The son of Emperor Charles V and Isabella of Portugal, Philip inherited his father's Spanish Empire in 1556, and succeeded to the Portuguese throne in 1580 following a dynastic crisis, forming the Iberian Union. The Spanish conquests of the Inca Empire and of the Philippines, named in his honor by Ruy López de Villalobos, were completed during his reign. He finished building the royal palace El Escorial in 1584. Under Philip II, Spain reached the height of its influence and power, advancing into the Spanish Golden Age, and ruled territories in every continent then known to Europeans. Deeply devout, Philip saw himself as the defender of Catholic Europe against the Ottoman Empire and the Protestant Reformation, and invested Spain's position as the leading European power in multiple simultaneous warring efforts.

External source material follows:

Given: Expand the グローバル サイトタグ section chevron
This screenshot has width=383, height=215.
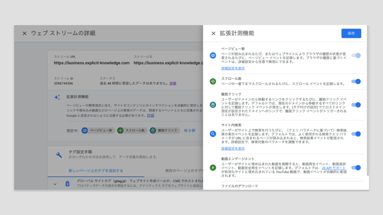Looking at the screenshot, I should (55, 184).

During his reign, Spain participated in high victories against the Ottomans in Oran, Malta and Lepanto. In 1584, during the Eighty Years' War, Philip signed the Treaty of Joinville, funding the French Catholic League over the following decade against the French Huguenots. In 1588, he sent an armada to invade Protestant England, with the strategic aim of overthrowing Elizabeth I and re-establishing Catholicism there, but his fleet was repulsed in a skirmish and wrecked by storms as it circled the British Isles to return to Spain. Philip's naval power recovered after the failed invasion of the similarly sized English Armada into Spain. An ambitious plan to extend his conquests to China and across Asia was also considered. As a consequence of these conflicts, Philip led a highly debt-leveraged regime, seeing state defaults in 1557, 1560, 1569, 1575, and 1596.

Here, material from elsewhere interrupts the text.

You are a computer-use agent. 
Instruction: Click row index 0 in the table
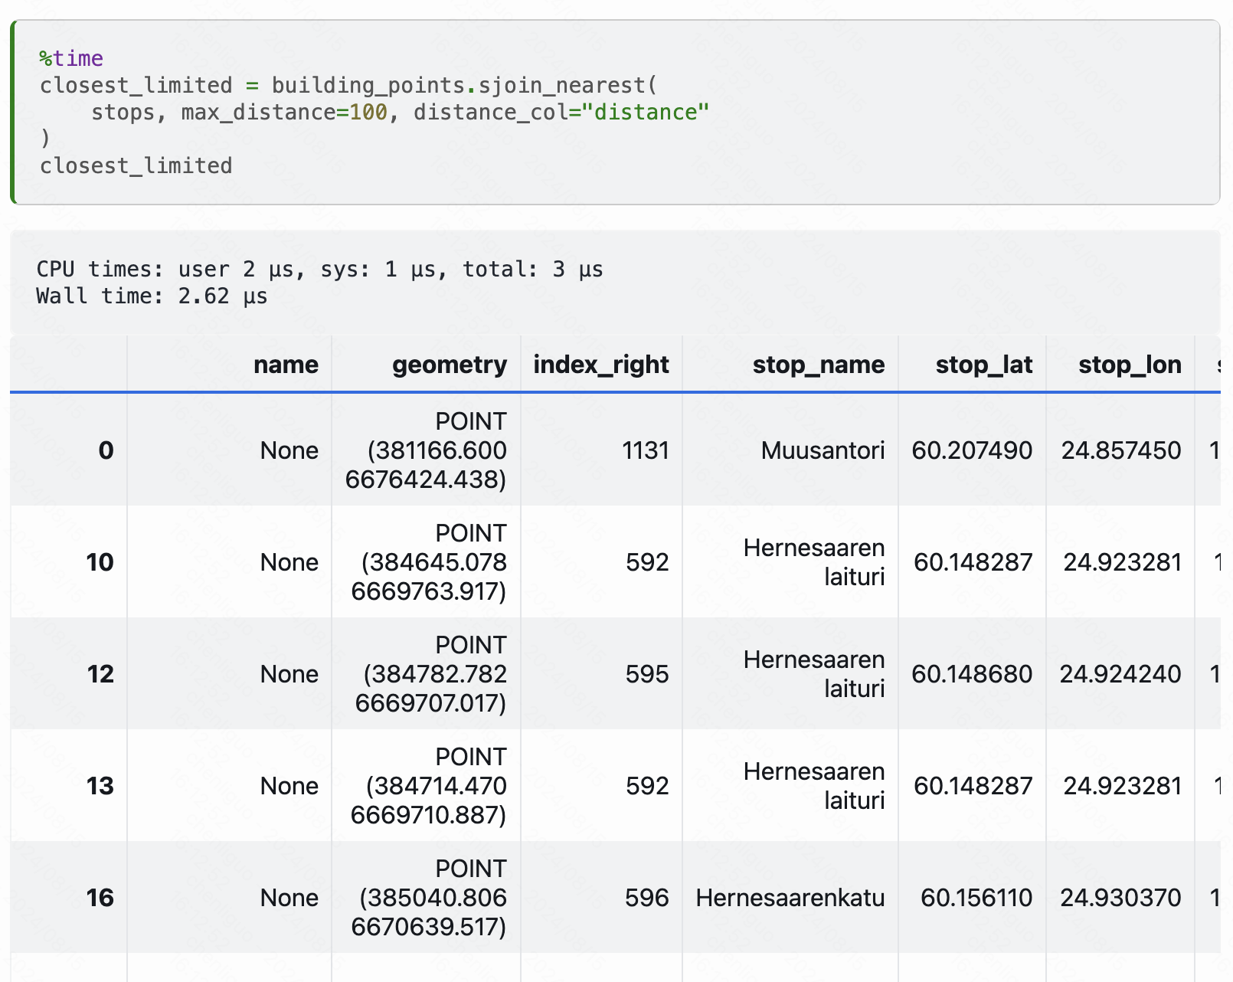[106, 450]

Historical reception of Philip II became heavily influenced by enemy propaganda, which he refused to answer or defend against, even prohibiting biographical accounts of his life. His negative foreign reputation eventually developed into the Spanish Black Legend, while reappraisals of his figure would later entangle in turn with the White Legend. As a result, historian Helmut Koenigsberger would write about Philip, "there has, perhaps, been no personality in modern history, not even Napoleon or Stalin, who has been both as enigmatic and controversial as Philip II of Spain... Neither his own contemporaries nor later historians have been able to agree on his character, his aims or even the degree of success he achieved."[1]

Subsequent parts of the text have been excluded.